* [Information provided]
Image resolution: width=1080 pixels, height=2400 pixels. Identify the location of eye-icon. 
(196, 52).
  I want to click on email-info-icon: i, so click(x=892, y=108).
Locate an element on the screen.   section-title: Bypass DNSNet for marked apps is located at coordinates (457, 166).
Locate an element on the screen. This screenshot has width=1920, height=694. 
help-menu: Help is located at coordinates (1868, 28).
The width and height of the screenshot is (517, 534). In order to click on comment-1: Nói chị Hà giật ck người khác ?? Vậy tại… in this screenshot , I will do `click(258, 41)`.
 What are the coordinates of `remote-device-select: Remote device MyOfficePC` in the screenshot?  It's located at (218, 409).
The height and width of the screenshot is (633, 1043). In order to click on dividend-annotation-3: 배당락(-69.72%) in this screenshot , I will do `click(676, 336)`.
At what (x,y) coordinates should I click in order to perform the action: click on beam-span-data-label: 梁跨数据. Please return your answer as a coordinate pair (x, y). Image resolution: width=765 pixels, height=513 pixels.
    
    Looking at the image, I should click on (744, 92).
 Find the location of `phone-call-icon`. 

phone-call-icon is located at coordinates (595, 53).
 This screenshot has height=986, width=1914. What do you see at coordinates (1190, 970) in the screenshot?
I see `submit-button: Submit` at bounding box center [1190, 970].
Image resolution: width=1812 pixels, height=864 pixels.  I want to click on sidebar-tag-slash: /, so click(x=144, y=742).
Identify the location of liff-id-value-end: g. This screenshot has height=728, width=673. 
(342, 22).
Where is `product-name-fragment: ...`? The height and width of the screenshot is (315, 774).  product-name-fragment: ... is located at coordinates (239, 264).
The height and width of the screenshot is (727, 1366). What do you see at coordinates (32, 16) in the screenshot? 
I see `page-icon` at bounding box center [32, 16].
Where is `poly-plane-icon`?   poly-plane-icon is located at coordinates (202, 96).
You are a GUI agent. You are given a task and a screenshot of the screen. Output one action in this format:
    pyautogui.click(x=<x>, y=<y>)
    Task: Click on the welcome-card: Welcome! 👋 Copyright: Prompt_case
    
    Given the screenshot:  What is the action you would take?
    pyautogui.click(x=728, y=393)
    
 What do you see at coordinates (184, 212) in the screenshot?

* [What to produce] Reproduce verbatim the items between the line containing "I want to click on email-info-icon: i, so" and the line containing "coordinates (202, 96).", inclusive.

* [Output of the exercise]
  I want to click on email-info-icon: i, so click(x=892, y=108).
Locate an element on the screen.   section-title: Bypass DNSNet for marked apps is located at coordinates (457, 166).
Locate an element on the screen. This screenshot has width=1920, height=694. 
help-menu: Help is located at coordinates (1868, 28).
The width and height of the screenshot is (517, 534). In order to click on comment-1: Nói chị Hà giật ck người khác ?? Vậy tại… in this screenshot , I will do `click(258, 41)`.
 What are the coordinates of `remote-device-select: Remote device MyOfficePC` in the screenshot?  It's located at (218, 409).
The height and width of the screenshot is (633, 1043). In order to click on dividend-annotation-3: 배당락(-69.72%) in this screenshot , I will do `click(676, 336)`.
At what (x,y) coordinates should I click in order to perform the action: click on beam-span-data-label: 梁跨数据. Please return your answer as a coordinate pair (x, y). Image resolution: width=765 pixels, height=513 pixels.
    
    Looking at the image, I should click on (744, 92).
 Find the location of `phone-call-icon`. 

phone-call-icon is located at coordinates (595, 53).
 This screenshot has height=986, width=1914. What do you see at coordinates (1190, 970) in the screenshot?
I see `submit-button: Submit` at bounding box center [1190, 970].
Image resolution: width=1812 pixels, height=864 pixels.  I want to click on sidebar-tag-slash: /, so click(x=144, y=742).
Identify the location of liff-id-value-end: g. This screenshot has height=728, width=673. 
(342, 22).
Where is `product-name-fragment: ...`? The height and width of the screenshot is (315, 774).  product-name-fragment: ... is located at coordinates (239, 264).
The height and width of the screenshot is (727, 1366). What do you see at coordinates (32, 16) in the screenshot? 
I see `page-icon` at bounding box center [32, 16].
Where is `poly-plane-icon`?   poly-plane-icon is located at coordinates (202, 96).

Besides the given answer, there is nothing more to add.